No hay lugar como el hogar, excepto la casa de los abuelos…
Cuando éramos pequeños, visitábamos a la abuela Faustina en su modesta vivienda del barrio La Amarillla, a poca distancia de la vía. Nos sentábamos junto a ella alrededor del bracero que permanecía encendido solo con algunas ramitas que le ponía de cuando en cuando. Y en su pequeña jarra esmaltada de color marrón, disfrutábamos nuestros primeros mates, generalmente dulces, con algo de cascarilla.
Visitar a la abuela era una especie de ritual, inolvidable. Y me consta que para mis hijos y los hijos de mis hermanos, los ratos compartidos con la abuela Reina también son imborrables.
Visitar a los abuelos enriquece la niñez, fortalece el corazón y debería ser una materia obligatoria en la escuela de la vida para los nietos de hoy. Por eso nos permitimos compartir esta reflexión que encontramos en el muro de la amiga Ana Montes:
Cuando se cierra la casa de los abuelos
Uno de los momentos más tristes de nuestras vidas llega cuando se cierra para siempre la puerta de la casa de los abuelos, y es, que al cerrarse esa puerta, damos por finalizados los encuentros con todos los miembros de la familia, que en ocasiones especiales cuando se juntan, enaltecen los apellidos, como si de una familia real se tratase, y, llevados siempre por el amor a los abuelos, cual bandera, ellos (los abuelos) culpables y cómplices de todo.
Cuando cerramos la casa de los abuelos, damos por terminados además, las tardes de alegría con tíos, primos, nietos, sobrinos, padres, hermanos e incluso novios y novias pasajeros que se enamoran del ambiente que allí se respira.
Ni siquiera hace falta salir a la calle, estar en la casa de los abuelos es lo que toda la familia necesitaba para ser feliz.

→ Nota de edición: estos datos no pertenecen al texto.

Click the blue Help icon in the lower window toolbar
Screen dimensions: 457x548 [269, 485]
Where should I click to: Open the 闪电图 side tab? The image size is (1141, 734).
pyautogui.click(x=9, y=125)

El año pasa mientras esperas estos momentos, y sin darnos cuenta, pasamos de ser niños abriendo regalos, a sentarnos junto a los adultos en la misma mesa, jugando desde el postre del almuerzo, hasta el aperitivo de la cena, porque cuando se está en familia el tiempo no pasa y el aperitivo es sagrado.
Las casas de los abuelos siempre están llenas de sillas, nunca se sabe si un primo traerá a la novia, a un amigo o al vecino, porque aquí todo el mundo es bienvenido.

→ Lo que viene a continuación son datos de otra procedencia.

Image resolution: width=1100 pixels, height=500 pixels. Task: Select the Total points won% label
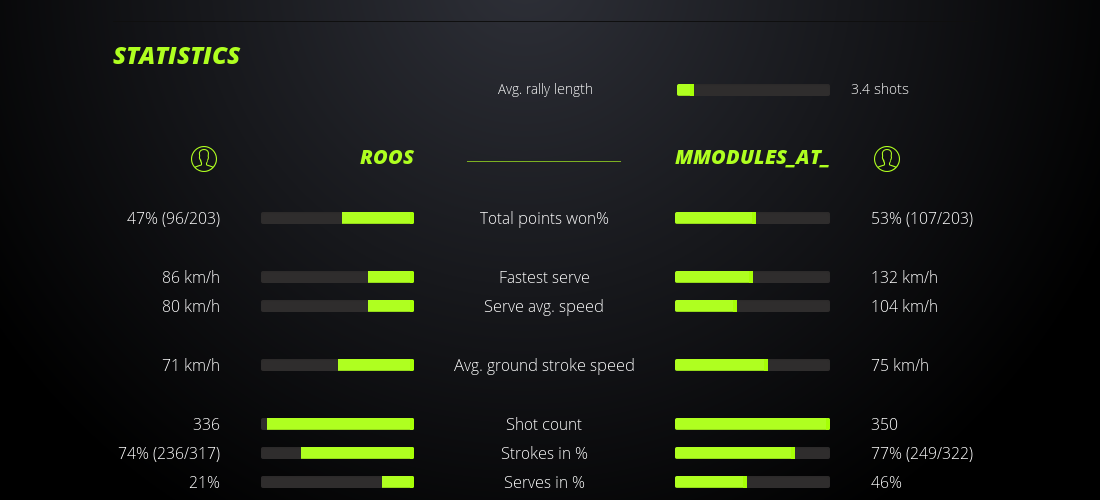coord(544,218)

Siempre habrá un termo con café, o alguien dispuesto a hacerlo.
Saludas a la gente que pasa por la puerta, aunque sean desconocidos, porque la gente de la calle de tus abuelos es tu gente, es tu pueblo.
Cerrar la casa de los abuelos es decir adiós a las canciones con la abuela y a los consejos del abuelo, al dinero que te dan a escondidas de tus padres como si de una ilegalidad se tratase, a llorar de risa por cualquier tontería, o a llorar por la pena de los que se fueron demasiado pronto.
Cerrar su casa es despedirse de la emoción de llegar a la cocina y destapar las ollas, y disfrutar el plato de » las animas».
Así que si tienes la oportunidad de llamar a la puerta de esa casa y que alguien te abra desde dentro, debes aprovecharla cada vez que puedas, porque entrar ahí y ver a tus abuelos o a tus viejos, sentados esperando para darte un beso es la sensación más maravillosa que puedas sentir en la vida.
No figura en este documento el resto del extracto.